On average it takes most rare disease patients eight years to receive an accurate diagnosis, typically having endured consultations with more than 10 physician specialists. Closing that gap remains a key priority for the rare disease community and advocates who recognize the physical and emotional toll this takes on them and their loved ones.

An urgent case

More than 30 million Americans are living with one or more rare diseases—that’s 1 in 10 people. But while a disease affecting fewer than 200,000 people is considered rare in the U.S., most identified rare disease populations are much smaller and shrinking every day with advancements in medical innovation and research.

"Despite the challenges in diagnosing rare conditions, there is reason to hope."

The problem is heartbreaking. For example, a child with a rare bone disorder endured four surgeries to correct a ”lazy eye” before it became evident the condition was caused by a rare disease that almost left him blind. For countless others, the failure to reach an accurate and timely diagnosis can lead to years of pain, depression, job loss, inability to care for family, permanent organ damage and death.

Looking up

Despite the challenges in diagnosing rare conditions, there is reason to hope.
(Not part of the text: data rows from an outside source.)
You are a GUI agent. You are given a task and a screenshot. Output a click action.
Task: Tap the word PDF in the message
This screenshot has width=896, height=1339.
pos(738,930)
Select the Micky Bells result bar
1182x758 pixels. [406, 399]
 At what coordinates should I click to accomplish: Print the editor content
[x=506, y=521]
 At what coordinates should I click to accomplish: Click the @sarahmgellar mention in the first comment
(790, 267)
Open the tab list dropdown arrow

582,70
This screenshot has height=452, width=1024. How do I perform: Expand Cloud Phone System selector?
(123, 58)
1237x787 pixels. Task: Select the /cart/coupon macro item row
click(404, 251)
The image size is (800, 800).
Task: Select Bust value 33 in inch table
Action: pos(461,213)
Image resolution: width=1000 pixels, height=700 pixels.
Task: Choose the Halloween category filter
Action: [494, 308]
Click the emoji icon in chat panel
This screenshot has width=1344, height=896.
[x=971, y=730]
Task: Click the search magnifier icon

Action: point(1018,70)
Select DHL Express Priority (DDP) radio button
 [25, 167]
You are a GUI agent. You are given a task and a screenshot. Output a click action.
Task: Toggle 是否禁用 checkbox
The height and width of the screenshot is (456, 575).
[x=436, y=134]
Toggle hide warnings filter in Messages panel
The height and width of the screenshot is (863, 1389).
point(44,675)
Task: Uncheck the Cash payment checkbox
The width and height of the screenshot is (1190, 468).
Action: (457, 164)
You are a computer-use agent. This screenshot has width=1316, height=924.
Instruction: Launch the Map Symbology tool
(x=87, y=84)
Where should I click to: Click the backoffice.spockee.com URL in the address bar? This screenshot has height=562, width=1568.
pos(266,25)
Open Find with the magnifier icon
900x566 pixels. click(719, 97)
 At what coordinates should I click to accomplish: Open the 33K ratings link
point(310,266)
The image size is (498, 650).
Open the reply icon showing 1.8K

Advancements in scientific discovery, genomic sequencing, emphasis on newborn screening and patient advocacy have raised awareness for rare diseases and are laser focused on closing the diagnosis gap.

Furthermore, government programs including those at the National Institutes of Health, public policy initiatives, patient advocacy and investment in drug discovery all contribute improving diagnosis and treatment for rare diseases and strive to close the diagnosis gap for rare diseases.